### Records shown

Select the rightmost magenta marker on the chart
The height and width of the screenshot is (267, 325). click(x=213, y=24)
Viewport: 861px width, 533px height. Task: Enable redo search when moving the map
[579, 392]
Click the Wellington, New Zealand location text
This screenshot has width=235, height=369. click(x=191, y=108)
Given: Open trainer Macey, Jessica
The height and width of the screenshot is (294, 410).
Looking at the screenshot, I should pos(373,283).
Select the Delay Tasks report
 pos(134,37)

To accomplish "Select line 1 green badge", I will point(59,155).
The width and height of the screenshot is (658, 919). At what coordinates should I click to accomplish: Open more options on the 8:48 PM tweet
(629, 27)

######
### Records shown

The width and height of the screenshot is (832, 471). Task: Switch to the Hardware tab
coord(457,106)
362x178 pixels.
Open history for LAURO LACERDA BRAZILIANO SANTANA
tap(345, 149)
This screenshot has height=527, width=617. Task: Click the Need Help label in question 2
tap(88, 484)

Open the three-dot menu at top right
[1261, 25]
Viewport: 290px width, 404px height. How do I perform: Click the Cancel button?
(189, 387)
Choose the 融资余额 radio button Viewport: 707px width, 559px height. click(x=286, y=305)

######

§ Aim of the task: Print the lines above from the one with "362x178 pixels." through the one with "Choose the 融资余额", both included, exactly as written and nothing more.

§ Finished task:
362x178 pixels.
Open history for LAURO LACERDA BRAZILIANO SANTANA
tap(345, 149)
This screenshot has height=527, width=617. Task: Click the Need Help label in question 2
tap(88, 484)

Open the three-dot menu at top right
[1261, 25]
Viewport: 290px width, 404px height. How do I perform: Click the Cancel button?
(189, 387)
Choose the 融资余额 radio button Viewport: 707px width, 559px height. click(x=286, y=305)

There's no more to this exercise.